At Cambridge, Leming will pursue a doctorate in psychiatry in Churchill College, focusing his research on analyzing the circuitous connections in the brain with diffusion and functional MRIs, as a way to predict mental illness and neurological disorders in children.

During summer 2013, Leming used his combined interest in computer science and Russian languages to work at a distributed intelligence systems laboratory at St. Petersburg State Polytechnical University in Russia. He has also worked at neural imaging laboratories at University College London and at UNC School of Medicine.

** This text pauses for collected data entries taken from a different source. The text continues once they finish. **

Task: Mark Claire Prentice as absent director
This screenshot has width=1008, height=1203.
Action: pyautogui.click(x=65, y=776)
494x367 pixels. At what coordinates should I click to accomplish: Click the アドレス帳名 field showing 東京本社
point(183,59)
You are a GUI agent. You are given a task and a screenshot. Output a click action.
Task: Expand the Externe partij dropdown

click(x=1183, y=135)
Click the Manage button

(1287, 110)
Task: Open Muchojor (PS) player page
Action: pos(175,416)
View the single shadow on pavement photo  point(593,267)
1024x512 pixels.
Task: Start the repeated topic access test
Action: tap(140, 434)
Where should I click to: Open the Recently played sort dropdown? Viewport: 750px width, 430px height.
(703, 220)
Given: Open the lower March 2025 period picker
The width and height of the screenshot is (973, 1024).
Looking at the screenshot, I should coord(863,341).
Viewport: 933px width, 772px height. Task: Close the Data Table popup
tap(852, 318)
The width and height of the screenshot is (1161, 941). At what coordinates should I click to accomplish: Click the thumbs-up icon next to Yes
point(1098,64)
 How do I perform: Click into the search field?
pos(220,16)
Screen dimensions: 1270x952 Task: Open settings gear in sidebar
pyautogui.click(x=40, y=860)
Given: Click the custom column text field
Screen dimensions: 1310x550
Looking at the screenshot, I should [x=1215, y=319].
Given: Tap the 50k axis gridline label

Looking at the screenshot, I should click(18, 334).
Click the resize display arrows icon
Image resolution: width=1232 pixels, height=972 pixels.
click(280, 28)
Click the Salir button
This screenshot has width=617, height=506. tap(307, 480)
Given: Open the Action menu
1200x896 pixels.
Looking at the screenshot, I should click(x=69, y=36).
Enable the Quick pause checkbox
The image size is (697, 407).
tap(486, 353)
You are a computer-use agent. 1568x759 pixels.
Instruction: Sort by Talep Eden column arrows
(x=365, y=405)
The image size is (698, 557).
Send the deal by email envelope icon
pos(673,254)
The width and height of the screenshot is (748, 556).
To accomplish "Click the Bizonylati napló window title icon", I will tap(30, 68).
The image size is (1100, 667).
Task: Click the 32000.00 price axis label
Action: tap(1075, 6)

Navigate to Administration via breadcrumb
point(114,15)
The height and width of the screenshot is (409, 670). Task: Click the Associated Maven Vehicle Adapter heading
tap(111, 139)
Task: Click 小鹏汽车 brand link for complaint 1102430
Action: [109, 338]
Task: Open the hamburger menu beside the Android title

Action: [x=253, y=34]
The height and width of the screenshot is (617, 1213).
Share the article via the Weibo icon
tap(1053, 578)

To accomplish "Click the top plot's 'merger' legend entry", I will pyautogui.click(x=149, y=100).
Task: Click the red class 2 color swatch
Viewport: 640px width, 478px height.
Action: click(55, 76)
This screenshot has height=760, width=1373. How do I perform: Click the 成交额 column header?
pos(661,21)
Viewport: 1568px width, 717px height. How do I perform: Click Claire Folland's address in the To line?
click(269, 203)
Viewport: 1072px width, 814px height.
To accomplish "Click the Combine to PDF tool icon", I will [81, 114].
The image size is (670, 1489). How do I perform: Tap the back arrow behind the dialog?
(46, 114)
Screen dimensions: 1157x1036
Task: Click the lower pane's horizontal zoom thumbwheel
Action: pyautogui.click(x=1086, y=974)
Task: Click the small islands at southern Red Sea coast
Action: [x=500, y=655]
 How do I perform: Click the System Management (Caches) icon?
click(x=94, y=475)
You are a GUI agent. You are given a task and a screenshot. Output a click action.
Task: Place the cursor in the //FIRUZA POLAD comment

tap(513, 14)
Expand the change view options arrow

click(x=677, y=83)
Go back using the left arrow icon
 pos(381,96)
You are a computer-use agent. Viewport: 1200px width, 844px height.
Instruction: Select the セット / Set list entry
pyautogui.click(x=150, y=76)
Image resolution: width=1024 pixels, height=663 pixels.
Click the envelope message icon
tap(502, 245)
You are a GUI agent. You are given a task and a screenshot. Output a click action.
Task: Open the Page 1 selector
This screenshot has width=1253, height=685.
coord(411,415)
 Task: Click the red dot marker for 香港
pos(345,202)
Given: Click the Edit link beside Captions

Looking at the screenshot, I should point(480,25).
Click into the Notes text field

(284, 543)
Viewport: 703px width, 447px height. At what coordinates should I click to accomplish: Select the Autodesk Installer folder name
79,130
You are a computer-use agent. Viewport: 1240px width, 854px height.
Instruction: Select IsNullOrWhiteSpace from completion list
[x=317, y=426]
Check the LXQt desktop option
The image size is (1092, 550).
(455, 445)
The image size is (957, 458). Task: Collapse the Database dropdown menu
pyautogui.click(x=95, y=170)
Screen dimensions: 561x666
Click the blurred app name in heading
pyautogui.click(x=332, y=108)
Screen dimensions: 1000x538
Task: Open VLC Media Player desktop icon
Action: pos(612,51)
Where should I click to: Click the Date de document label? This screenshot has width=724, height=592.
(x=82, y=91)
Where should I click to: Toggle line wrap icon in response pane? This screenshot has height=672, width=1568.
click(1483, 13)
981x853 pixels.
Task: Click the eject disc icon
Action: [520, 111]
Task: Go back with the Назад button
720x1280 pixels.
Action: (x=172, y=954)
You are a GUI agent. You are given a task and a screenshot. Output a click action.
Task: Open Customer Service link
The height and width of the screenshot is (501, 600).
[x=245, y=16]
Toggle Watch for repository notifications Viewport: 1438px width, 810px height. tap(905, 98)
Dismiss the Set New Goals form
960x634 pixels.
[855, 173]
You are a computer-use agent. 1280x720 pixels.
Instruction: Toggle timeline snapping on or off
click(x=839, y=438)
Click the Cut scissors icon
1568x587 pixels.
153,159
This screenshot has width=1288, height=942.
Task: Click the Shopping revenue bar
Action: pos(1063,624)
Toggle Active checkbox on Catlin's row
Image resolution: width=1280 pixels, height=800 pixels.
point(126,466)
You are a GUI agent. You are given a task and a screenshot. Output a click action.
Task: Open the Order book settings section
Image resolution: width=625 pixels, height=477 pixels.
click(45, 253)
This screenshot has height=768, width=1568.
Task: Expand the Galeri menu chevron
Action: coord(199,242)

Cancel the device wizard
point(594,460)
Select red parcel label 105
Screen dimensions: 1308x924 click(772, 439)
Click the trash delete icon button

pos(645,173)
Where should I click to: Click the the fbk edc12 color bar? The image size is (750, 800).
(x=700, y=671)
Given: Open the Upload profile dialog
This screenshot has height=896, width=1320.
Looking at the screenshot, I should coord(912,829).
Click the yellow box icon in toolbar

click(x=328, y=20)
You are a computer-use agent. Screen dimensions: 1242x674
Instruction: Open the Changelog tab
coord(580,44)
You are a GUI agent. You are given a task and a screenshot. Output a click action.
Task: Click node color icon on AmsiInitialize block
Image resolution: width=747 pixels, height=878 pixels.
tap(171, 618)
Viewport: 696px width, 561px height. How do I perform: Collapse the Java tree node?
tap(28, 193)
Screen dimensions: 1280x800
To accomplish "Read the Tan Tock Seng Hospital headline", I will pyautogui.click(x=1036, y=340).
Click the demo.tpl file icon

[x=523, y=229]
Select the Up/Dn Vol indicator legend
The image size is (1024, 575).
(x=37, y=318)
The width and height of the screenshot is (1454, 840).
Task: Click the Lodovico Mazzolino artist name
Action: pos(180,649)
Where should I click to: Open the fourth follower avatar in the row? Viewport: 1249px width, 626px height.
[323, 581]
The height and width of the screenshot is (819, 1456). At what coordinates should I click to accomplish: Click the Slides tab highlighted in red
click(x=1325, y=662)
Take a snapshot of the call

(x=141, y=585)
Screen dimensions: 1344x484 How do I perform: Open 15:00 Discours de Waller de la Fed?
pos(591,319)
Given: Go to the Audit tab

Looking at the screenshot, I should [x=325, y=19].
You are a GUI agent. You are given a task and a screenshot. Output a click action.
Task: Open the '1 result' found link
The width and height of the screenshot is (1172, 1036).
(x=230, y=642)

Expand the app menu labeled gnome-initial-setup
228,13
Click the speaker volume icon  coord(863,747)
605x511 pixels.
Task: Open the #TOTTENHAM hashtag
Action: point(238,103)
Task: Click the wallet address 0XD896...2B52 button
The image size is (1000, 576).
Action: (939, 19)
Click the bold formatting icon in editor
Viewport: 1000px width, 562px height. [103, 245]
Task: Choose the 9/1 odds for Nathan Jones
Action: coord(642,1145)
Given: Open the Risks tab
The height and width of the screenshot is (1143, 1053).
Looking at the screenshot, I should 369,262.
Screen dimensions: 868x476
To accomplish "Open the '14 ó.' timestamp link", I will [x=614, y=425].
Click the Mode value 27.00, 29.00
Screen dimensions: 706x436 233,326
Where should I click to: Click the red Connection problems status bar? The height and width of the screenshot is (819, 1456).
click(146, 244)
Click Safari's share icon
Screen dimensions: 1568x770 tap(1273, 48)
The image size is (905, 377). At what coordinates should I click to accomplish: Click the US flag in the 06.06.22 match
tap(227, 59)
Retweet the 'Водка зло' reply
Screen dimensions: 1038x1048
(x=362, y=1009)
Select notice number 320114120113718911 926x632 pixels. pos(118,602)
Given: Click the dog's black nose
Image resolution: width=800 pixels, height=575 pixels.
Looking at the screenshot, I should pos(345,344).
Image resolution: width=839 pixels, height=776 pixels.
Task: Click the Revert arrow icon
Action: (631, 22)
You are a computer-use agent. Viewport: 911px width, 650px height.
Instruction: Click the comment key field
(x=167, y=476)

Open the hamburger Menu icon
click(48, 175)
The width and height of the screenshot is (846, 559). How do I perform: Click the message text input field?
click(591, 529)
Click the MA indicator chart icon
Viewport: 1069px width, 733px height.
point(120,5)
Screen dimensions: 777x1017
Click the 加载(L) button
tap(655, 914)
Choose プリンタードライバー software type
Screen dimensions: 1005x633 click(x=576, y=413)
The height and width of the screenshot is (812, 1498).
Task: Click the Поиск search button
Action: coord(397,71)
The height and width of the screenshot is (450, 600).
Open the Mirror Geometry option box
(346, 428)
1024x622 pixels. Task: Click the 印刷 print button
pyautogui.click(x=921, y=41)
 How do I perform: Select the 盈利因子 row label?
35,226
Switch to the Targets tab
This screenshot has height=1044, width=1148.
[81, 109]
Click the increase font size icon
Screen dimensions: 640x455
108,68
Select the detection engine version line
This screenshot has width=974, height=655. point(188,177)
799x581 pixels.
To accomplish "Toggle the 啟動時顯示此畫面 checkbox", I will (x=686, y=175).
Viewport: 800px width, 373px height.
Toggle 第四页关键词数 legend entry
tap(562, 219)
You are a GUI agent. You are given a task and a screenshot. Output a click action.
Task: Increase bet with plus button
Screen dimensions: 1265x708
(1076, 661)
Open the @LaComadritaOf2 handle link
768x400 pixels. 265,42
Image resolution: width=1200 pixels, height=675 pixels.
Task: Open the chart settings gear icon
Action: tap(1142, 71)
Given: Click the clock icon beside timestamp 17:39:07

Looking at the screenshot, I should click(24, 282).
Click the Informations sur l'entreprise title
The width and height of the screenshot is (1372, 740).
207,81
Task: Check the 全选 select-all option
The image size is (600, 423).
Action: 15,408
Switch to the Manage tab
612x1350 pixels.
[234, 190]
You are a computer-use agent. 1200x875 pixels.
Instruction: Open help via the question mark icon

A Carolina Covenant Scholar, Phi Beta Kappa member and Honors Carolina alumnus, Leming completed a senior honors thesis on a method of assessing the effectiveness of MRI analysis software. Leming was a recipient of Carolina’s Class of 1938 Fellowship and a 2014 Burch Fellowship as well as a 2014 Barry M. Goldwater Scholarship.

“I am honored to know Larry and Matt,” said Mary Floyd-Wilson, director of Carolina’s Office of Distinguished Scholarships. “In addition to being brilliant scientists and gifted researchers, they are both kind, civic-minded leaders who help generate communities wherever they go.”